THE DDR GERMAN SHEPHERD
In order to understand how the DDR German Shepherd came into existence, we have to go back to World War II and understand a little of the history of Germany.
In 1945, as World War II was coming to an end, the Allies occupied Berlin. The Allied Forces included the United States, France, Great Britain and The Soviet Union. The war, of course, ended in a victory for the Allies and the Soviet Union and the United States subsequently emerged as the world’s superpowers.
By 1941, the Nazi Germany, under Hilter’s leadership had the upper hand, but the tide turned in December 1941 with the bombing of Pearl Harbor. It was then that the United States joined the war and Russia turned to the Allies for support. Because of the invasion their country by Germany, the Soviets joined the Allies, and by late 1944, the United States and Great Britain were closing in on Germany from the West, while the Soviets were closing in from the East. In May 1945, Nazi Germany collapsed when Berlin was taken by Soviet and Polish forces. It is rumored that Hitler committed suicide when it seemed inevitable that the Allies would win.
By September 1945, the German Reich (which lasted only 13 years) and its Axis partners (Italy and Japan) had been defeated. World War II resulted in the destruction of Germany’s political and economic infrastructure and led directly to its division. In the immediate post-war years the German population lived on near starvation levels, and the Allied economic policy was one of de-industrialization in order to prevent any future German war-making capabilities. The U.S. policy began to change at the end of 1946 and by mid 1947, Truman started policies to help stabilize the economy of Germany.
Despite being allies against the Axis powers, the USSR and the United States disagreed about the configuration of the post-war world while occupying most of Europe. A large dispute arose over the boundaries. Because of the different political beliefs between these nations, relationships were strained and thus began the Cold War. The Soviet Union decided to close its borders and this eventually led to the division of Germany into East and West.
The three western occupation zones (U.S., UK, and French zone) would later form the Federal Republic of Germany, commonly known as West Germany. And the Soviet zone became the German Democratic Republic (or Deutsches Demokratische Republik), commonly known as East Germany, both founded in 1949. West Germany was established as a federal democratic republic while East Germany became a Communist State under the influence of the Soviet Union. This fact set the stage for the Cold War which lasted for the next 46 years.

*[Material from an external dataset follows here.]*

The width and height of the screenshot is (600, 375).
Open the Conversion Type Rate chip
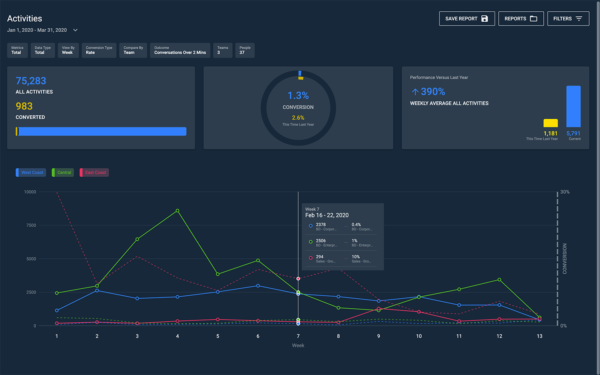click(x=99, y=50)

One of the greatest impacts to the German Shepherd breed was, in fact, the onset of the Cold War.
The Cold War resulted in 40 Years of Closed Breeding (1949-1990).
The concept of the Iron Curtain symbolized the ideological and physical boundary dividing Europe into two separate areas from the end of World War II in 1945 until the end of the Cold War in 1991. During this period, these countries were virtually cut off from any outside contact. The government made any and all decisions and this happen to include strictly regulating breeding kennels.
The government controlled the German Shepherd pedigree registration and breeding program because they saw the DDR German Shepherd as a military canine. Extremely rigid breeding guidelines were put into practice. Agree with the standards or not, one cannot argue that it did assure that for almost 40 years only the dogs who met strict criteria were allowed to breed. These standards included powerful, deep chested bodies with straight long backs, intimidating presence and supreme intelligence. Strict standards assured that dogs showing signs of hip dysplasia were not used for breeding. Any litter born was examined completely for teeth, ear set, temperament, coat, etc. They examined them as if they were evaluating a piece of military equipment – Did it meet military standards?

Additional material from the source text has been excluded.